Kriminalisasi Petani: Dengan dalih pengamanan, petani yang menuntut hak sering kali dianggap sebagai “pengganggu keamanan”, berujung pada penangkapan dan kriminalisasi.
Penyalahgunaan Wewenang: Brimob bertugas menjaga Kamtibmas (Keamanan dan Ketertiban Masyarakat), bukan mengamankan neraca keuntungan korporasi.
Legalitas Sprin vs HGU Bodong: Seringkali perusahaan berdalih meminta pengamanan berdasarkan Surat Perintah (Sprin). Namun, menjadi masalah hukum serius jika Sprin tersebut diterbitkan untuk mengamankan wilayah yang HGU-nya sendiri masih sengketa atau bahkan tidak dimiliki oleh perusahaan (seperti dugaan pada kasus PT ELAP/KKST).
Keamanan aset perusahaan swasta, termasuk perkebunan sawit, seharusnya menjadi ranah sipil, yakni Satuan Pengamanan (Satpam), bukan polisi, apalagi pasukan khusus Brimob. Jika terjadi sengketa lahan atau tuntutan plasma, penyelesaiannya harus melalui jalur hukum perdata atau administrasi negara, bukan dengan pendekatan militeristik.
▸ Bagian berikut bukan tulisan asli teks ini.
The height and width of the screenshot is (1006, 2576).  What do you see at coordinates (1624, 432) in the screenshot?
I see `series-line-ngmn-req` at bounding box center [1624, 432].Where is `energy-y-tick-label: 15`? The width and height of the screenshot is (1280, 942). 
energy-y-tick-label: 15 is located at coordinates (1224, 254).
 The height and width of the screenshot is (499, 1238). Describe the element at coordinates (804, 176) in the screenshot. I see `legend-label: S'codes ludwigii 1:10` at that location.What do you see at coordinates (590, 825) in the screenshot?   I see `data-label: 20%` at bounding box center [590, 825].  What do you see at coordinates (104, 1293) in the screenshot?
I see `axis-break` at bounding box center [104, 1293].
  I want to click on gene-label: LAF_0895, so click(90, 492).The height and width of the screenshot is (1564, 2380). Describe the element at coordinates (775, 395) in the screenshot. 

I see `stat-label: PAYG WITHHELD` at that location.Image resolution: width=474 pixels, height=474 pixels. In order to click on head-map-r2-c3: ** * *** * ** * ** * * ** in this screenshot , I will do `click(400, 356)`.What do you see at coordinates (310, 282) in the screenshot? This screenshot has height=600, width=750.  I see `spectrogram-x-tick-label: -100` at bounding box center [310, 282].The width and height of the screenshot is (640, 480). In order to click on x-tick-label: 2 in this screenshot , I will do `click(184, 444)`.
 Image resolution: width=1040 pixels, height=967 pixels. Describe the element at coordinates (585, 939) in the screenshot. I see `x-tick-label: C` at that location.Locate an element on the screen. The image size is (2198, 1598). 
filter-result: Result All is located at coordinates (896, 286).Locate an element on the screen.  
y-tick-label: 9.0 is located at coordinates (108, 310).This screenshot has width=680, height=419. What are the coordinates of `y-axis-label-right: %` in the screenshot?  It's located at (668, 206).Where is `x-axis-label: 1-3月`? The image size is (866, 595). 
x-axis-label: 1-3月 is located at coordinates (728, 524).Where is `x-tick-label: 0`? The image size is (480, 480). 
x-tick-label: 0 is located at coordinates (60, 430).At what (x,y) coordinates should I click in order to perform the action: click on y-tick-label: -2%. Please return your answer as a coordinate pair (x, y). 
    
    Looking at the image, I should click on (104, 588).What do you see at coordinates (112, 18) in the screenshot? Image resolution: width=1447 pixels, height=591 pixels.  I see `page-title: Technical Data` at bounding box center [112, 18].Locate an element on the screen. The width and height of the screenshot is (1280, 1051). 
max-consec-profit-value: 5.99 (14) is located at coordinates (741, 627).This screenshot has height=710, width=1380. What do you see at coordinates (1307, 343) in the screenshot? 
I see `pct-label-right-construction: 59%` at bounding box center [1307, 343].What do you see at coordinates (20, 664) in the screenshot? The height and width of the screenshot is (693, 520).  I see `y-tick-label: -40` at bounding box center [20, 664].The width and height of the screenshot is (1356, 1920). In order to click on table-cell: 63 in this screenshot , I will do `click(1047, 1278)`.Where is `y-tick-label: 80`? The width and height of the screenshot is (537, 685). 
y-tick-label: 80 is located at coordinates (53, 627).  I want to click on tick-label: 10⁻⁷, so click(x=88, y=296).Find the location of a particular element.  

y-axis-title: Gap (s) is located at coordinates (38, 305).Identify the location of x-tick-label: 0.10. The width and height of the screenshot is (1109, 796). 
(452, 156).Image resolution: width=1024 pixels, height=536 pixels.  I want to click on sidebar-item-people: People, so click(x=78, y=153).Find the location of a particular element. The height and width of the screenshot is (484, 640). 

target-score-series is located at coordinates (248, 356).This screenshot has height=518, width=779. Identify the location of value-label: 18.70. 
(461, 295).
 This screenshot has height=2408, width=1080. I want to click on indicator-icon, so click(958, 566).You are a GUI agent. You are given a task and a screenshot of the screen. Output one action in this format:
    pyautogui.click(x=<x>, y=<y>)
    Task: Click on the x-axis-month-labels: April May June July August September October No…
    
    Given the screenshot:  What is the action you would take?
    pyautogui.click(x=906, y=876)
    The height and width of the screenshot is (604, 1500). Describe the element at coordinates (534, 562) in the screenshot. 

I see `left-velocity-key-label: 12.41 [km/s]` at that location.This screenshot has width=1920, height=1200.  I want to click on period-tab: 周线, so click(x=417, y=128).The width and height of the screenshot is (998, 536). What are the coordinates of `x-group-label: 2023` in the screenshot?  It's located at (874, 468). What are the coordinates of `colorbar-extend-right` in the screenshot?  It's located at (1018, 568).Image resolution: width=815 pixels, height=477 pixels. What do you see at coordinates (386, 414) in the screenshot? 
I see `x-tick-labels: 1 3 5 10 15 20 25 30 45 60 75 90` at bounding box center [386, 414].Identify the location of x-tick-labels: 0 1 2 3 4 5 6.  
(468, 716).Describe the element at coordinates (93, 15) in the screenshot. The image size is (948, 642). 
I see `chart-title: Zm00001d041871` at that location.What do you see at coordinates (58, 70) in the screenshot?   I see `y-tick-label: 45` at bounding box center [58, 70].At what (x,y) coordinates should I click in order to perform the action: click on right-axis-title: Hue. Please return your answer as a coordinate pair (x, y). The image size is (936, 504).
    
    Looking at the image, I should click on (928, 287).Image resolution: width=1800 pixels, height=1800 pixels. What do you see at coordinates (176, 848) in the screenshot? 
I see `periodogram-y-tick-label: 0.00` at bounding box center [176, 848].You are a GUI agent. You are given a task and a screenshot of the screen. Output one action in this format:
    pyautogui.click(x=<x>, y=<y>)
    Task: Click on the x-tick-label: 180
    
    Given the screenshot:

Insiden di Pendopo Empat Lawang harus menjadi alarm bagi petinggi Polri. Evaluasi total terhadap penugasan personel di perusahaan sawit harus dilakukan. Jangan biarkan seragam cokelat yang dibanggakan negara berubah stigma menjadi “pasukan bayaran” korporasi yang menindas rakyat penyumbang gaji mereka sendiri. Rakyat butuh pelindung, bukan penembak di permukiman sendiri.